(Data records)
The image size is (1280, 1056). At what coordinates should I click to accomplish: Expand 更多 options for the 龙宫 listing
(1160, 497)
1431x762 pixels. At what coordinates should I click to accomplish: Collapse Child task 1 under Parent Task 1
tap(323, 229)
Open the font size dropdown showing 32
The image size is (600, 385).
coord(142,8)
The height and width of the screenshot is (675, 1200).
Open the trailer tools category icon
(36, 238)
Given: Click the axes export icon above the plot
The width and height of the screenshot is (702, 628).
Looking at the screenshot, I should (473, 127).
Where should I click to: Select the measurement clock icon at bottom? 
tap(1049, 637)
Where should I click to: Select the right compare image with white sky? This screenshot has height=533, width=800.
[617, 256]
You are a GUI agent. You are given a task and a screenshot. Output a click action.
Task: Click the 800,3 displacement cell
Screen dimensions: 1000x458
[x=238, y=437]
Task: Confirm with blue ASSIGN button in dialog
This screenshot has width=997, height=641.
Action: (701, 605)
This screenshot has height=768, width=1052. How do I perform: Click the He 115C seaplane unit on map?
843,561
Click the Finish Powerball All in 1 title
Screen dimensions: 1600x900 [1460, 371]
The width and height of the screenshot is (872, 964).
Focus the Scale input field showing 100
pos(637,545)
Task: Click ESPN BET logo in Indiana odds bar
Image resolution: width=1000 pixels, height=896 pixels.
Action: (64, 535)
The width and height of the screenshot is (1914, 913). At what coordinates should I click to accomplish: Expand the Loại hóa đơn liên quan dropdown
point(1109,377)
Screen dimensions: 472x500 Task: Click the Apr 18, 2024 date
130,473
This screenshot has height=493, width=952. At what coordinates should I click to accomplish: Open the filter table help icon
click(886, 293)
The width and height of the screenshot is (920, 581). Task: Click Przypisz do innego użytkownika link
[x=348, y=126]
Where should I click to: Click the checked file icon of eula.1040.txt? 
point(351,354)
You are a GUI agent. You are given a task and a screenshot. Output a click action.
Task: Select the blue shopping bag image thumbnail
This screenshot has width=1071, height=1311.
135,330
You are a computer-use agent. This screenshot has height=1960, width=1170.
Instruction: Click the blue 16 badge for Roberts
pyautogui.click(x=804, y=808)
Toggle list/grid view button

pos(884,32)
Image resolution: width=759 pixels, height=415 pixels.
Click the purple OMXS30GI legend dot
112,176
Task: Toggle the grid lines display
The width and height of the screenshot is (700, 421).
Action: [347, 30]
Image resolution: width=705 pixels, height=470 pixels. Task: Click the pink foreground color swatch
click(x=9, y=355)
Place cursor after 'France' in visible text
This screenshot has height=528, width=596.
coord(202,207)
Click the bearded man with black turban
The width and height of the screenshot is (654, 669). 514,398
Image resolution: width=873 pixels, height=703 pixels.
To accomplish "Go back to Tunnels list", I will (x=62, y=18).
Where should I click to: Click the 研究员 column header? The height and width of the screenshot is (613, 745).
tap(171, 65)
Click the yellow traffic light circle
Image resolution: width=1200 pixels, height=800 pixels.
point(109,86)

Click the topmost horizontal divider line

:: Work instruction ::
The entries above must be transcribed word for word.

:: Written response ::
The image size is (1280, 1056). At what coordinates should I click to accomplish: Expand 更多 options for the 龙宫 listing
(1160, 497)
1431x762 pixels. At what coordinates should I click to accomplish: Collapse Child task 1 under Parent Task 1
tap(323, 229)
Open the font size dropdown showing 32
The image size is (600, 385).
coord(142,8)
The height and width of the screenshot is (675, 1200).
Open the trailer tools category icon
(36, 238)
Given: Click the axes export icon above the plot
The width and height of the screenshot is (702, 628).
Looking at the screenshot, I should (473, 127).
Where should I click to: Select the measurement clock icon at bottom? 
tap(1049, 637)
Where should I click to: Select the right compare image with white sky? This screenshot has height=533, width=800.
[617, 256]
You are a GUI agent. You are given a task and a screenshot. Output a click action.
Task: Click the 800,3 displacement cell
Screen dimensions: 1000x458
[x=238, y=437]
Task: Confirm with blue ASSIGN button in dialog
This screenshot has width=997, height=641.
Action: (701, 605)
This screenshot has height=768, width=1052. How do I perform: Click the He 115C seaplane unit on map?
843,561
Click the Finish Powerball All in 1 title
Screen dimensions: 1600x900 [1460, 371]
The width and height of the screenshot is (872, 964).
Focus the Scale input field showing 100
pos(637,545)
Task: Click ESPN BET logo in Indiana odds bar
Image resolution: width=1000 pixels, height=896 pixels.
Action: (64, 535)
The width and height of the screenshot is (1914, 913). At what coordinates should I click to accomplish: Expand the Loại hóa đơn liên quan dropdown
point(1109,377)
Screen dimensions: 472x500 Task: Click the Apr 18, 2024 date
130,473
This screenshot has height=493, width=952. At what coordinates should I click to accomplish: Open the filter table help icon
click(886, 293)
The width and height of the screenshot is (920, 581). Task: Click Przypisz do innego użytkownika link
[x=348, y=126]
Where should I click to: Click the checked file icon of eula.1040.txt? 
point(351,354)
You are a GUI agent. You are given a task and a screenshot. Output a click action.
Task: Select the blue shopping bag image thumbnail
This screenshot has width=1071, height=1311.
135,330
You are a computer-use agent. This screenshot has height=1960, width=1170.
Instruction: Click the blue 16 badge for Roberts
pyautogui.click(x=804, y=808)
Toggle list/grid view button

pos(884,32)
Image resolution: width=759 pixels, height=415 pixels.
Click the purple OMXS30GI legend dot
112,176
Task: Toggle the grid lines display
The width and height of the screenshot is (700, 421).
Action: [347, 30]
Image resolution: width=705 pixels, height=470 pixels. Task: Click the pink foreground color swatch
click(x=9, y=355)
Place cursor after 'France' in visible text
This screenshot has height=528, width=596.
coord(202,207)
Click the bearded man with black turban
The width and height of the screenshot is (654, 669). 514,398
Image resolution: width=873 pixels, height=703 pixels.
To accomplish "Go back to Tunnels list", I will (x=62, y=18).
Where should I click to: Click the 研究员 column header? The height and width of the screenshot is (613, 745).
tap(171, 65)
Click the yellow traffic light circle
Image resolution: width=1200 pixels, height=800 pixels.
point(109,86)

Click the topmost horizontal divider line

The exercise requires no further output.